Incremental Music Learning with Sparse Ensemble Coding for Regeneration

Cheolho Han, Byoung-Hee Kim, and Byoung-Tak Zhang


In this paper, a computational model for musical memory is presented, especially in the perspective of long-term memory for recall. Studies from music psychology propose that segmentation is a foundation for the establishment of long-term memory representation (Synder, 2009). To build a recall memory for symbolic music, researchers have introduced these segmentation-based models, including n-gram based language models and variable-order Markov models. Usual variable-order Markov model for symbolic sequences builds a dictionary tree structure in which frequencies of partial sequences are encoded.

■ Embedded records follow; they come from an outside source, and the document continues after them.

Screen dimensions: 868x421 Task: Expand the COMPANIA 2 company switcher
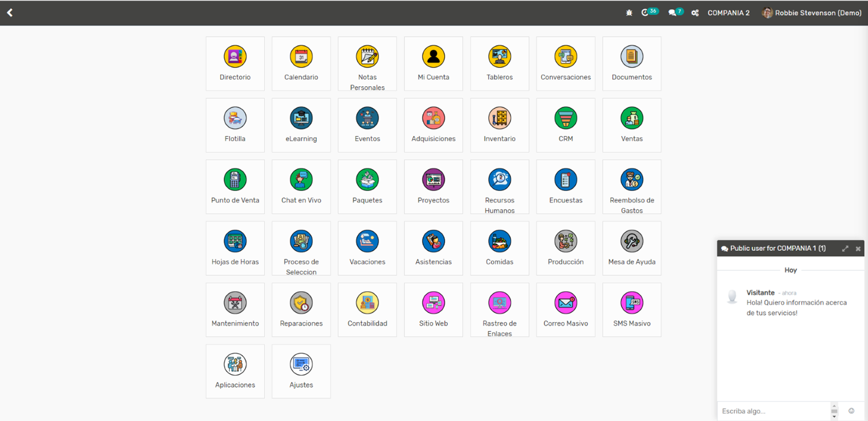pos(728,13)
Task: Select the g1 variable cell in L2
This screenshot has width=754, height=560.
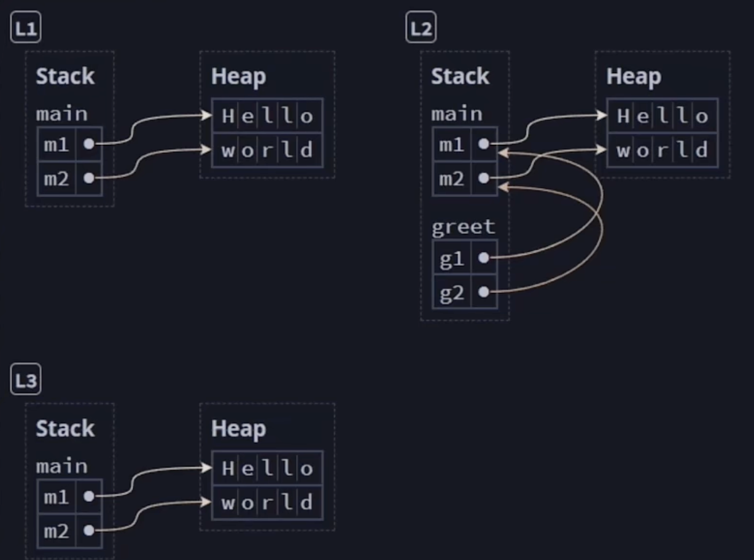Action: (x=452, y=259)
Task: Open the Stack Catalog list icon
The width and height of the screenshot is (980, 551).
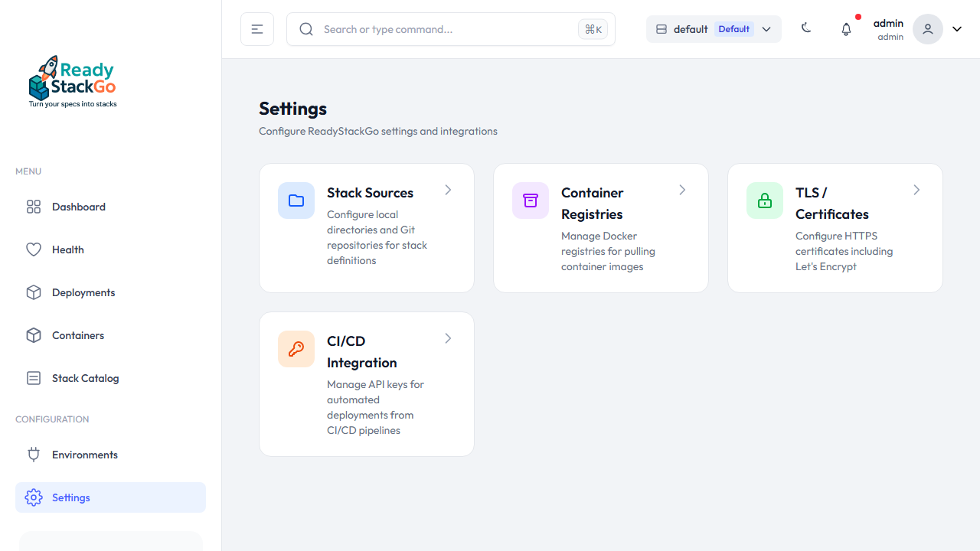Action: pyautogui.click(x=34, y=378)
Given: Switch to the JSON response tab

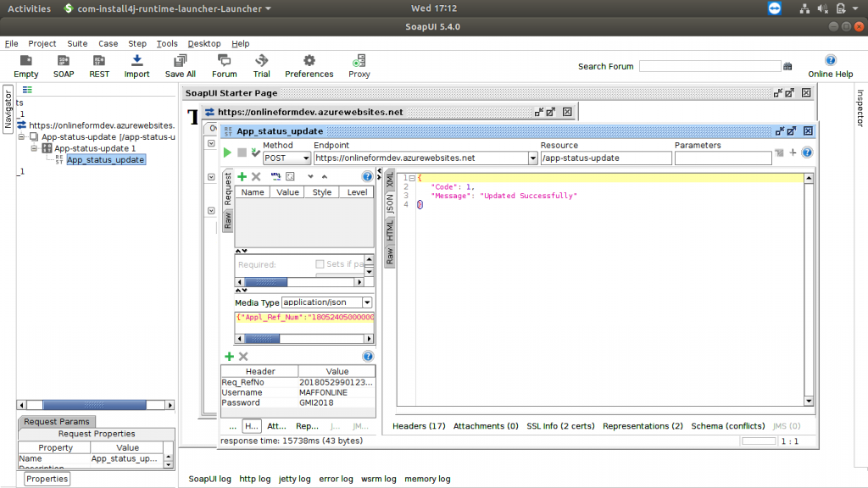Looking at the screenshot, I should (x=390, y=203).
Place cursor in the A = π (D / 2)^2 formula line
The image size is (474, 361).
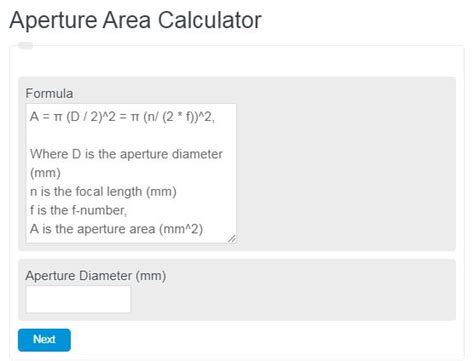pos(122,117)
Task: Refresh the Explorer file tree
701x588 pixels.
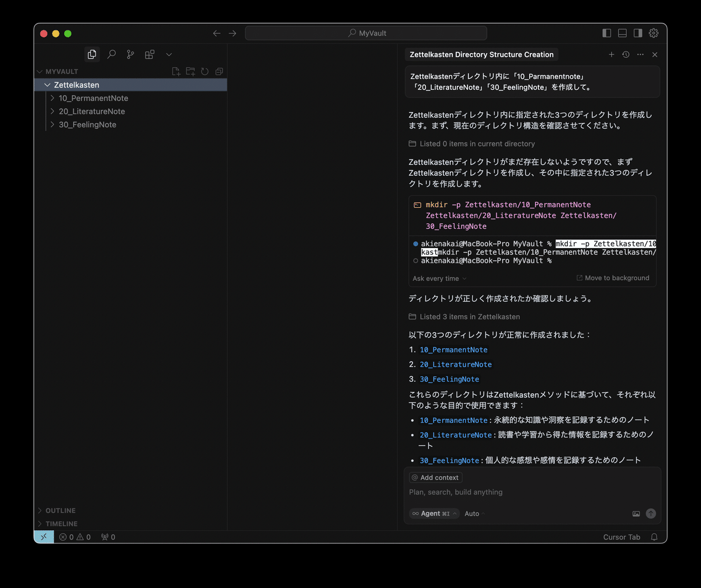Action: (204, 71)
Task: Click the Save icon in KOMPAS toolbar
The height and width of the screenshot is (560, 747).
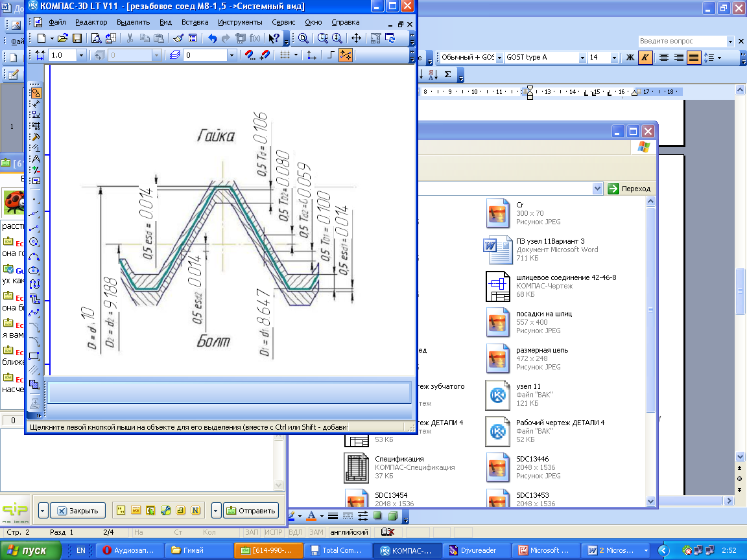Action: coord(77,38)
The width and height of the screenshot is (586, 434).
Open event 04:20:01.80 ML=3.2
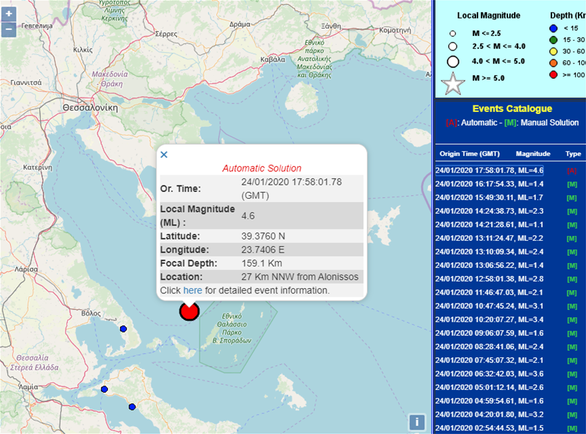[x=489, y=415]
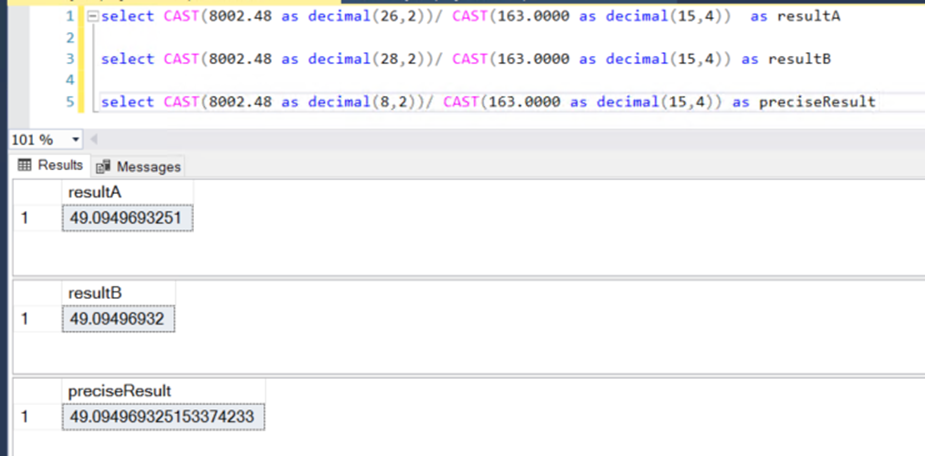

In this paper, a sparse ensemble coding scheme is presented in which only a small subset of variable-length sequences are stored in a sparse coding manner. As the representation for melodies, we apply interval-based coding for pitches and 1/8 quantization in durations. The rationale behind this is that the relative pitches rather than absolute pitches are important in music and the set of 1/8-quantized durations are enough so that any duration in usual music belongs to the set. Additional incremental learning scheme is suggested. We apply the suggested method to learning a set of music and regenerating pieces of music when some cue sequences are given as seeds. Based on pop song melody dataset of MIDI format, we try to search the capacity of the model that can regenerate various sequences successfully and experimentally check sudden changes of model structures and related parameters around the boundary condition. Considering that most theories of the structure of long-term representations of music use the concept of hierarchy to varying degrees (Synder, 2009), we may add additional contour-based representation for pitches (up and down) and durations (increase and decrease).